§ Written request 1
In the records, take the lines starting at the one containing "Task: Click the Strategy" and ending at the one containing "(x=287, y=257)", and put them into a JSON list of strings with one string per line, omitting blank lines.

══════

Mr Hill contends within his witness statement 2nd December 2021 that the contra charge figure has now changed to that which is significantly lower than previously advised. A&V can only conclude that either Mr Hill’s previous statement of truth was a misrepresentation or indeed Hopkins did expend further sums on variations and design changes and attempted to reduce their potential liability within the adjudication. Mr Hill further confirms in his current witness statement that further variations were indeed instructed beyond the date A&V left site ….

In any event as A&V were denied the opportunity to undertake these specifically Hopkins described further mechanical variation works that Hopkins previously evidence as “Additional costs associated with concluding A&V’s subcontract works” A&V consider they are entitled to recoveries of loss of overheads and profit on the variations as a result of Hopkins breaches.

32.

By reference to the Schedule, it can be seen that the amount claimed is £48,111.60.

33.

Mr. Frampton attacks this claim on two bases: firstly, that it is inadequately particularised; and, secondly, that it is duplicative of other claims.

34.

In my judgment, whilst there is strength in the suggestion that there is a lack of particularisation, discussion of this claim at the hearing on 15 September showed that this claim needs to be radically reviewed by A&V.

35.

The claim starts from the premise that A&V were effectively prevented from concluding its works. I return to that premise below.

36.

A&V then take figures put forward by J&BH in the adjudications as being the costs incurred by J&BH to complete the works which A&V were contracted to complete. I think the suggestion must be that the figures were so large that they must have included a significant volume of varied (additional) works. A&V says that if it had continued on the project it would have been instructed to carry out these varied works, and would have earned Overheads and Profit on the varied works.

37.

I accept that if J&BH wrongfully prevented A&V from completing its works, and if J&BH instructed additional works falling within scope of A&V’s contract, a claim for failure to recover overheads and profits is conceptually available. See for example Amec Building Ltd v Cadmus Investments Co. Ltd (1996) 51 Con LR 105.

38.

However here what A&V is relying upon is what it (A&V) says is an exaggerated cost claimed to complete its contract works. Indeed, A&V has been successful in pushing back on J&BH’s position in the first (Blizzard) adjudication so that in the second (Smith) adjudication the completion costs claimed dropped dramatically compared to the amount claimed in the first (Blizzard) adjudication.

══════

§ Written request 2
According to the judgment excerpt, what amount is claimed by reference to the Schedule?

Stored entries:
══════

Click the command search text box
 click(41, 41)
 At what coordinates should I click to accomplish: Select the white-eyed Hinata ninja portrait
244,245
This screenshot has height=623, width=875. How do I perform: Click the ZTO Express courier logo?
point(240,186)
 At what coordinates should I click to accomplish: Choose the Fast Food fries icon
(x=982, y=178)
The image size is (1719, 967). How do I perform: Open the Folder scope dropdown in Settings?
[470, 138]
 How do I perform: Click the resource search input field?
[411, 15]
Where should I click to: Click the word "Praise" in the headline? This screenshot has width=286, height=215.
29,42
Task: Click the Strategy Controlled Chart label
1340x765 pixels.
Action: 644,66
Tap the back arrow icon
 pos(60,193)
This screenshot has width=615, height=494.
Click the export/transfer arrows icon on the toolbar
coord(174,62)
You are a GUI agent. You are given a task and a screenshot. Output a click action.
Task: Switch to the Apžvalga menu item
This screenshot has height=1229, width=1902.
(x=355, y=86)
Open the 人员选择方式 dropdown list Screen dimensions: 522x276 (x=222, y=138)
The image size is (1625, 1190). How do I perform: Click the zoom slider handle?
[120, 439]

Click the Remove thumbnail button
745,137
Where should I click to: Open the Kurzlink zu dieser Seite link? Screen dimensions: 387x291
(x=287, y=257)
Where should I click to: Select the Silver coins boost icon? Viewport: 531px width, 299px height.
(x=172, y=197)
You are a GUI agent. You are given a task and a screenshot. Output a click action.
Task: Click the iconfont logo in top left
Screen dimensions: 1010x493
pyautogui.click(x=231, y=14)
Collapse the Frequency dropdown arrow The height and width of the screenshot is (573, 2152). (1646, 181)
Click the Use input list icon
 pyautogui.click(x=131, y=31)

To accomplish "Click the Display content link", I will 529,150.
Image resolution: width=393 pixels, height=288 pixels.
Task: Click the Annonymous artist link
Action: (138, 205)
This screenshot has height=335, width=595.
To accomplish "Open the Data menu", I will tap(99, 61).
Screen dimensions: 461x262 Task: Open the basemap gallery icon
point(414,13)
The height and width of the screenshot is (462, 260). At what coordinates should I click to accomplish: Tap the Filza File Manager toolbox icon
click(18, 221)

══════

§ Correct output 1
[
  "Task: Click the Strategy Controlled Chart label",
  "1340x765 pixels.",
  "Action: 644,66",
  "Tap the back arrow icon",
  " pos(60,193)",
  "This screenshot has width=615, height=494.",
  "Click the export/transfer arrows icon on the toolbar",
  "coord(174,62)",
  "You are a GUI agent. You are given a task and a screenshot. Output a click action.",
  "Task: Switch to the Apžvalga menu item",
  "This screenshot has height=1229, width=1902.",
  "(x=355, y=86)",
  "Open the 人员选择方式 dropdown list Screen dimensions: 522x276 (x=222, y=138)",
  "The image size is (1625, 1190). How do I perform: Click the zoom slider handle?",
  "[120, 439]",
  "Click the Remove thumbnail button",
  "745,137",
  "Where should I click to: Open the Kurzlink zu dieser Seite link? Screen dimensions: 387x291",
  "(x=287, y=257)"
]

§ Correct output 2
£48,111.60